Record second-highest returns in Asia this year, after Taiwan, fund managers say inflows set to rise

Palak Shah  |  Mumbai 

India-focused hedge funds could be on track to ending the year on a positive note. The Eureka Hedge Fund index for India-focused funds has risen 7.4 per cent so far this year, compared with a 25 per cent fall in 2011. September was the second-best month for India hedge funds, after January. In September, the index rose eight per cent, marginally outperforming key equity benchmarks.

The index is based on the net asset value (NAV) reported by 19 per cent of India hedge funds to Eureka. Experts say this is set to improve, as more data pours in. In September, the benchmark Sensex gained 7.6 per cent and the rupee rose 4.8 per cent against the dollar, aiding foreign investors who secured positions in India at lower levels this year.

Hedge funds focused on China rose about 3.3 per cent in September, based on the NAV of 19 per cent funds, and 3.9 per cent on a year-to-date (YTD) basis. In 2011, the China index of Eureka Hedge fell 13.17 per cent. This year, Korea and Japan funds gave negative returns. So far this year, Taiwan is the only Asian country where hedge funds have performed better than in India; the YTD Eureka Hedge index for Taiwan funds rose 13.9 per cent. The Eureka Emerging Market index for hedge funds rose about five per cent this year.

“These September returns would raise inflows to India hedge funds,” said Samir Arora of Singapore-based Helios Capital. He added though there were some inflows in India funds in the past few months, these were not on a big scale.

Region-wise year to date performance (%)
Taiwan 13.88
India 7.37
Greater China 3.88
Japan 0.01
Korea -1.21
Emerging markets 4.94
Source: Eureka Hedge

An analyst with Eureka Hedge said the Indian hedge fund sector had stagnated at $3-4 billion, as it had seen negative flows in 2011. This year, too, flows have been negative but not as significant as last year. So far this year, emerging market hedge funds have seen $2 billion of outflows, the analyst added.

The hedge fund sector, earlier overshadowed by launches of exchange-traded funds (ETFs), is back on the recovery path. Though the ETF structure is as vague as that of hedge funds, the latter has been criticised since 2008 for aggressive short-selling strategies that had pushed global to historical low levels.

“Even last year, hedge funds had outperformed ETFs by a massive margin. So, investors will realise where to put their money,” Arora said.

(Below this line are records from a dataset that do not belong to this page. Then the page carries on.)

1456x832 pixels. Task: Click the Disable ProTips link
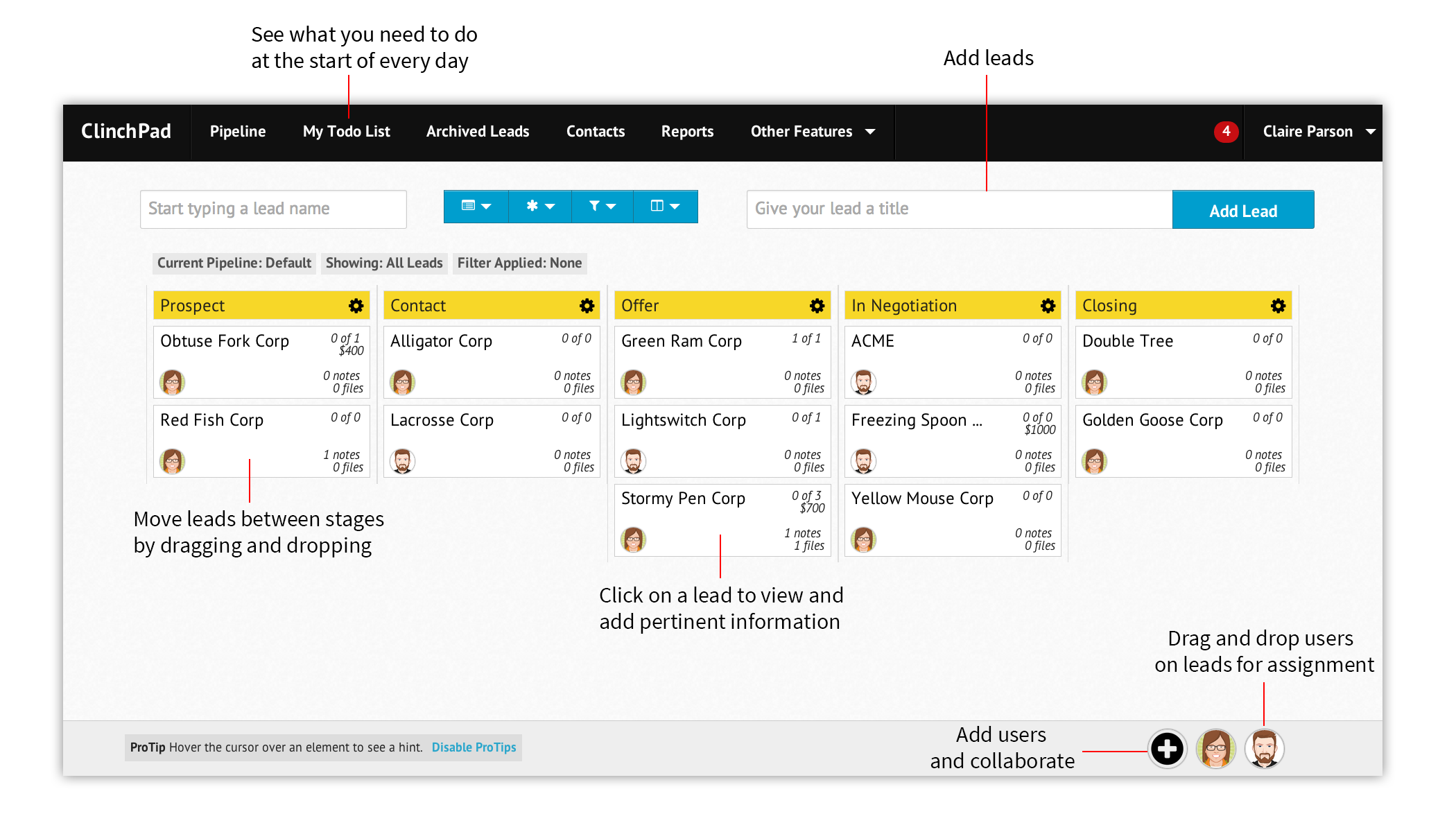pyautogui.click(x=474, y=747)
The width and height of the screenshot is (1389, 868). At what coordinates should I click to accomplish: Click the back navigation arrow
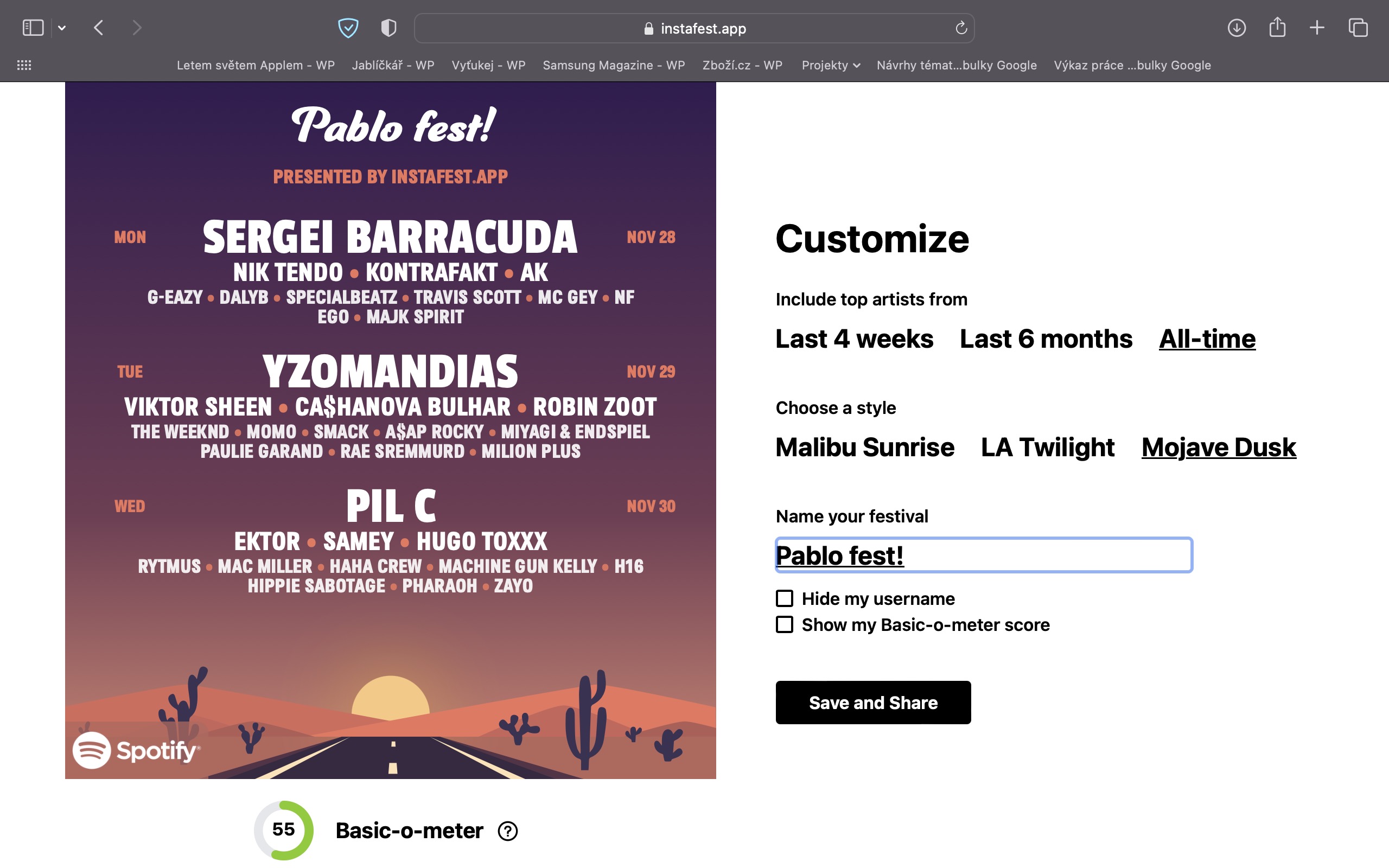99,28
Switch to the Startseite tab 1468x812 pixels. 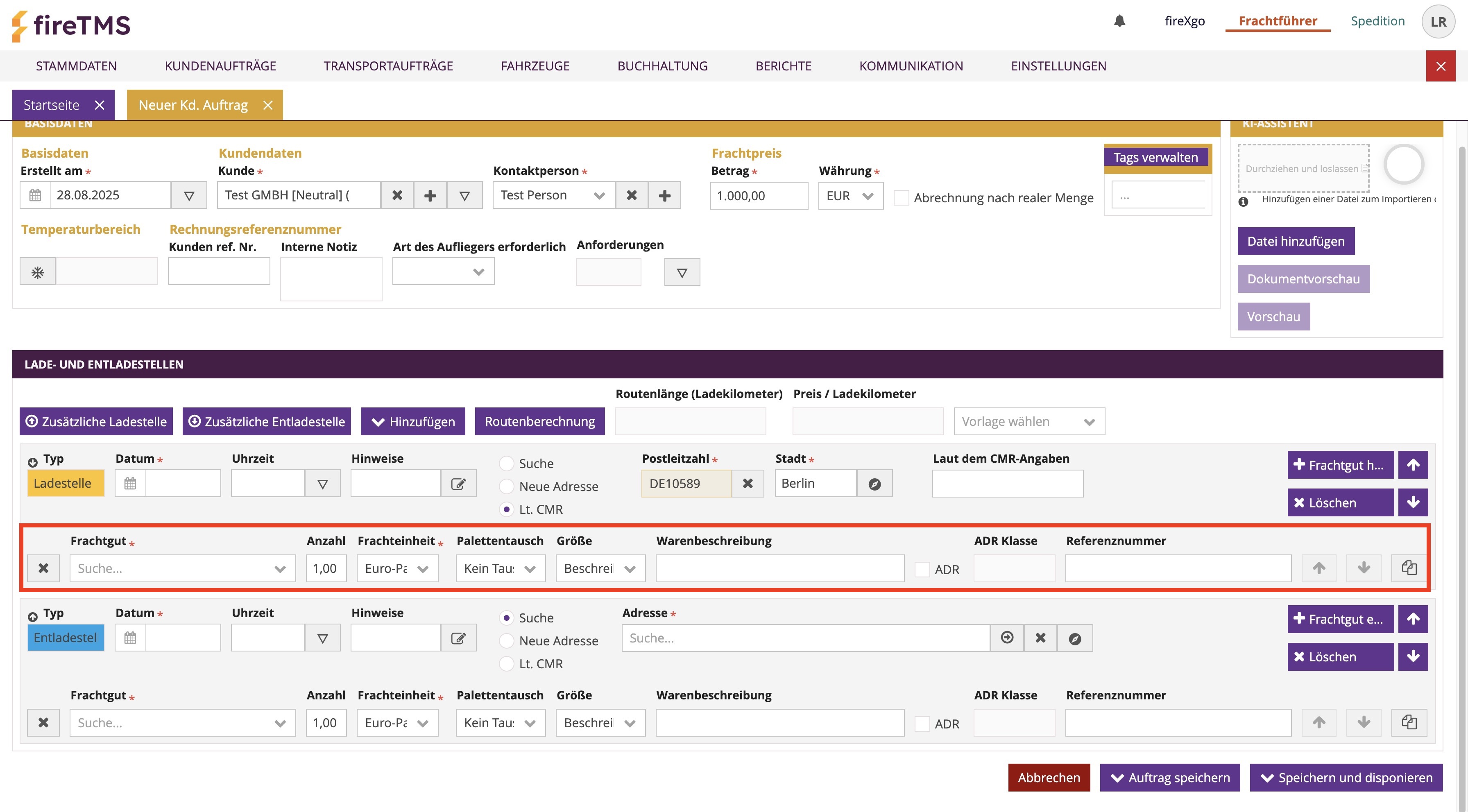pyautogui.click(x=51, y=105)
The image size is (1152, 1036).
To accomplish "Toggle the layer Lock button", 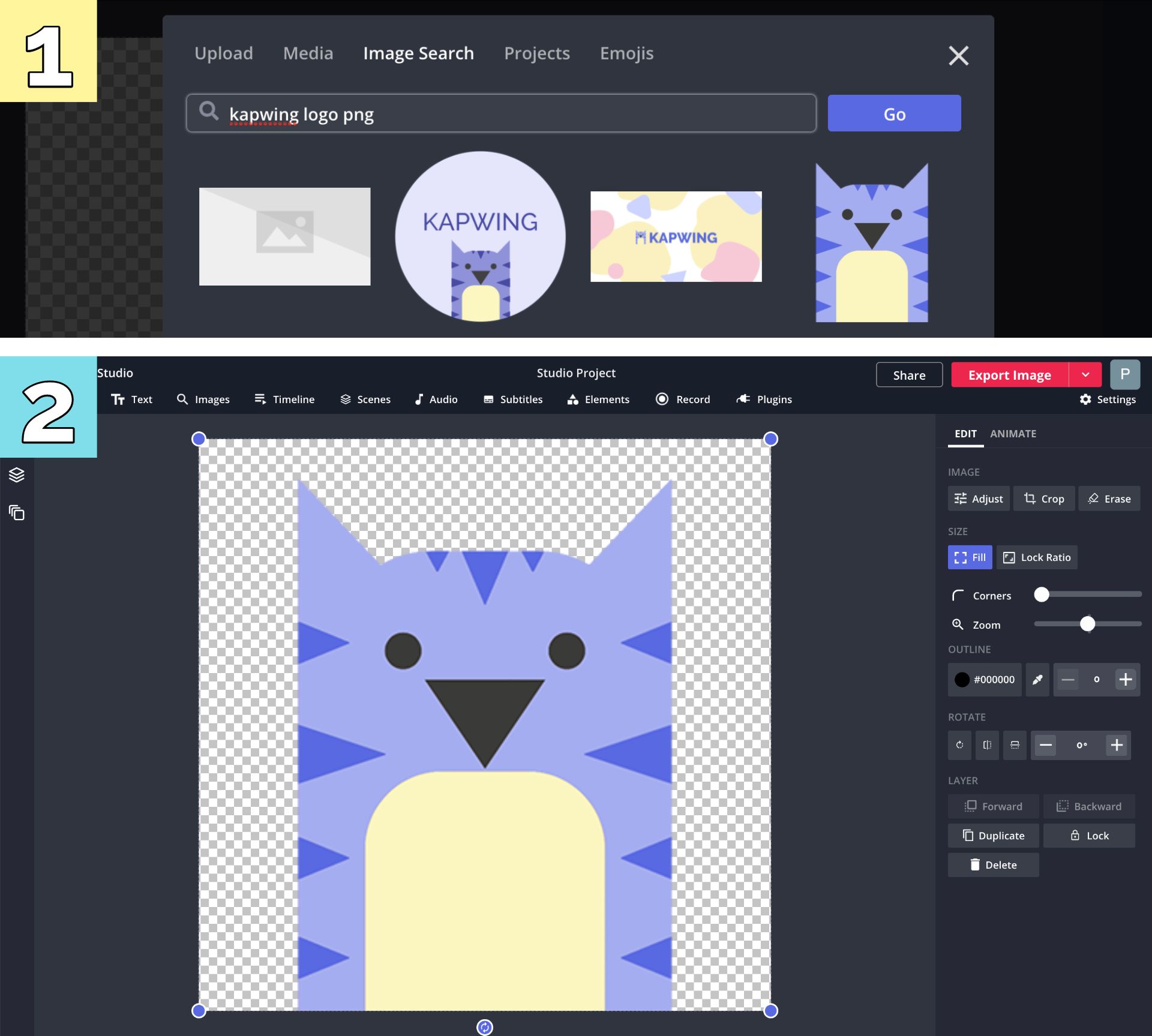I will coord(1089,836).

In 2010, while the Eureka index of India hedge funds fell 25 per cent, ETFs lost 40 per cent of their NAV (the Morgan Stanley India Index fell about 38 per cent and almost all India ETFs are pegged to this index; they also charge a fee of 1-1.5 per cent). Yet, while ETFs grew in number, many hedge fund managers had to close shop, as investors turned hostile and regulators became wary. Hedge funds provide absolute returns, and these have significantly outperformed underlying in the past couple of years, as globally, their investment theme was defensive.

Experts say in the past year, large macro hedge funds were set up in Asia. Together, these attracted $25 billion in the first few months this year. Most emerging market hedge funds are focused on equity, or play with an equity-investing mandate. Of these, 55 per cent are focused on equities and 12-14 per cent on commodities. Experts say the remaining are exposed to different asset classes.

Besides Helios Capital, India-focused offshore funds include Avatar Investment Manage-ment, India Deep Value Fund, HFG India Continuum Funds, Fair Value and Indea Capital Pte, among others.